The US is more vulnerable to economic fall-out abroad than commonly appreciated. Exports comprise around 14 per cent of economic output. Glorious isolation is not going to be an option for 2015.

However, the US does still have huge domestic debt issues and the most immediate on the horizon will be the implosion of the shale oil sector whose borrowings are off the charts.

Sure cheap oil is good for consumers but not if it comes at the cost of bankrupting the sector where the most capital investment has gone over the past five years. Banks and the junk bond market will come under pressure again just as problems arrive on US shores from the worsening global economy. Shale oil is the next subprime crisis.

What about the other emerging markets and the Middle East? It’s a mixed bag. China is still struggling to contain the fallout from its deflating real estate bubble and Brazil is dogged by recession fears. Lower oil prices help India and other Asian non-oil producers but the rout in global commodities is bad for Malaysia, Canada, Australia, the Gulf States and the whole of Africa, especially Nigeria.

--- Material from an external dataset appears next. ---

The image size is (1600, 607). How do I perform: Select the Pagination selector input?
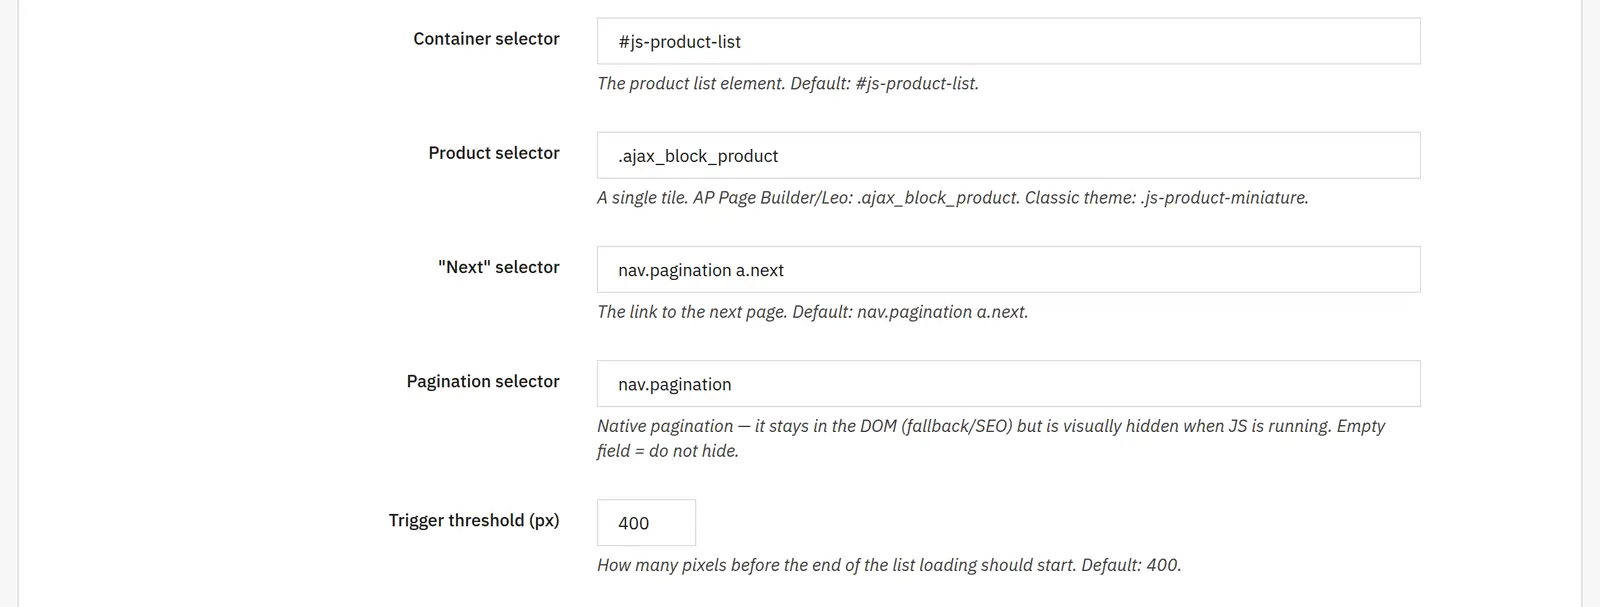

So far, the boom in stocks and bonds on Wall Street has greatly outpaced the weakest economic recovery ever in the history of the US. Expect this to work equally spectacularly in reverse.

Perhaps the US economic contraction will not be nearly as bad as in many other parts of the world this year but its impact on financial markets will be far more catastrophic.

I am not going to put any figures on this or say exactly when it will happen in 2015. But we’ve had the Great Recession – standby for the worldwide depression.